The increase of crime in this Territory since the termination of the "Utah war" is another cause of grief. Not only has the soil been deeply crimsoned with human blood, but felonies without number have been committed, and when efforts have been made, to punish any of those engaged in their perpetration according to the laws of Utah, the question of jurisdiction has been raised by those who will not or do not execute the laws themselves, and are unwilling that those whose duty it is according to the statutes in such case made an provided, to inquire into such matters, should exercise that right; which in effect under the system that has been pursued has had a direct tendency as is well known, to encourage the violation of the laws which have been provided for the good order of society and for the protection of the persons and property of the citizens, from the assaults and depredations of such as have no regard for the rights of their fellow men.

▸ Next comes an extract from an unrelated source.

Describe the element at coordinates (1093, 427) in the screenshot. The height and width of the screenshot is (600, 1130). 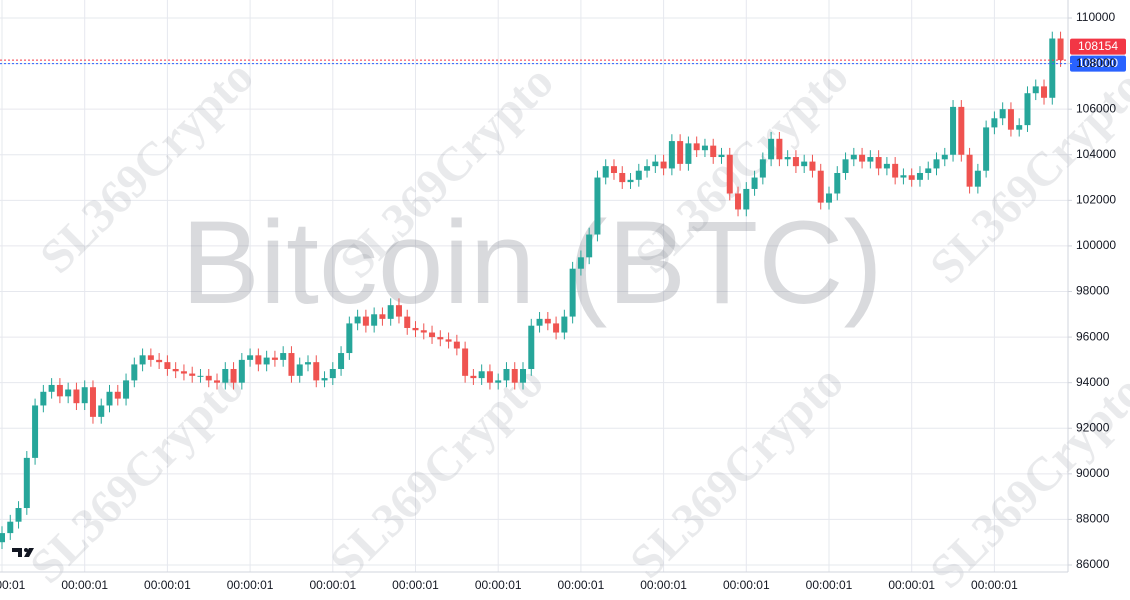
I see `y-tick-label: 92000` at that location.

We could refer to many other items that cause thinking men to mourn, for which there seemingly is no remedy, but we will let them pass unnoticed for the present, hoping that matter in general will assume a more pleasant aspect ere long; that complains about the inefficiency of the army and judiciary cannot be made in truth, and that murderers, thieves and robbers will be punished according to law and not be permitted to escape because there is no power in existence sufficiently strong to arrest them and bring them to justice.